Bitcoin has fallen to 66K, erasing nearly all of its recent gains above 70 K and resuming a slide toward last week’s 60K low. The largest cryptocurrency has fallen 3.5% this week, marking its fourth straight weekly decline.
Other major cryptocurrencies are also under pressure, with Ethereum below 2000 at 1955 and Solana below $80. The total cryptocurrency market cap is down 0.4% across the past 24 hours.

Weakness in crypto has mirrored a broad price decline in the tech-heavy NASDAQ, which fell 2% on Wednesday, and, more specifically, in the software sector, which fell 3% amid questions about valuations and concerns over AI disruption.

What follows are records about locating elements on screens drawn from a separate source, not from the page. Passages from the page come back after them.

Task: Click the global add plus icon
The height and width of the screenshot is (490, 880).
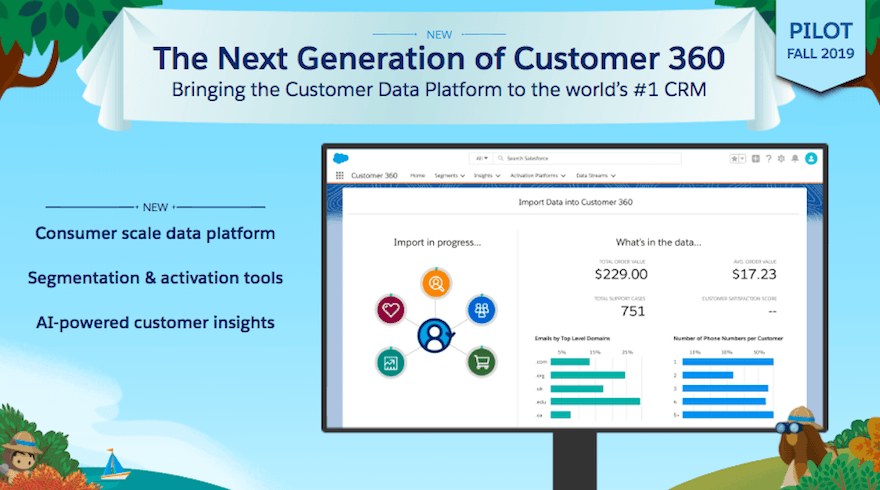Action: [755, 158]
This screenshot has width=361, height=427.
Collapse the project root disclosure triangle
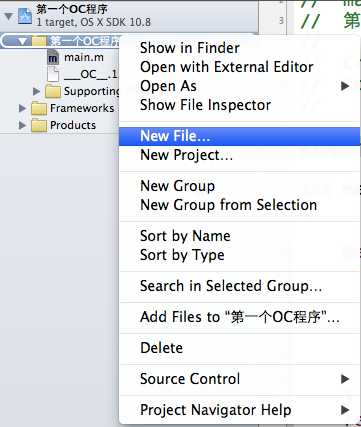(9, 16)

Interestingly, even gold and silver were not immune to yesterday’s sell-off, with silver plunging by more than 10% and gold settling 3% lower.
However, price action is settling on Friday, with U.S. futures unchanged, while gold is attempting a rebound towards 5000.
What to expect from US CPI data?
Attention is now turning to US CPI data, which is expected to show that both headline and core inflation cooled in January.
CPI is expected to ease from 2.7% at the end of last year to 2.5% in January, whilst core inflation is expected to ease from 2.6% to 2.5%. Cooler-than-expected CPI supports the story of easing inflation, making the case for Federal Reserve rate cuts. However, if inflation is hotter than it points to ongoing price pressures and could see the market lower rate cut expectations.
Expectations for the next 25 basis point rate reduction had been pushed back to July, following Wednesday’s stronger-than-expected nonfarm payrolls report.
Bitcoin, along with other risk assets, tends to perform well in low-interest-rate environments. Therefore, cooler CPI data could help put a floor under BTC’s selloff, at least in the near term.
Ripple struggles despite Aviva collaboration & ETF demand
Ripple is falling for a third straight session, weighed down by concerns over the outlook for monetary policy and AI disruption in the tech sector.
However, XRP ETFs are recording inflows, which should offer some support. XRP ETFs are on track to book a second straight week on net inflows, even if they are low at $3.15 million.
Earlier this week, Ripple announced a partnership with Aviva Investors as part of a broader mission to bring real-world assets to the XRP Ledger through tokenisation.
However, retail interest in XRP has been weak as Futures Open Interest (OI) dropped to $2.31 billion on Thursday from $2.44 billion and has been on a downward trend since reaching a record high of $10.94 billion in June.
XRP technical analysis

XRP broke out of a falling wedge pattern, dropping to a low of 1.13, before rebounding higher. The recovery is testing the resistance of the falling trendline boundary of the wedge pattern. The RSI and MACD project a bearish outlook.
A rejection at the trendline resistance could lead the price to decline toward the 1.13 support level. A break below here creates a lower low, bringing 1.10 into play.
Should the price rise above the trendline resistance, this would open the door to the 50 SMA and the horizontal resistance at 1.83.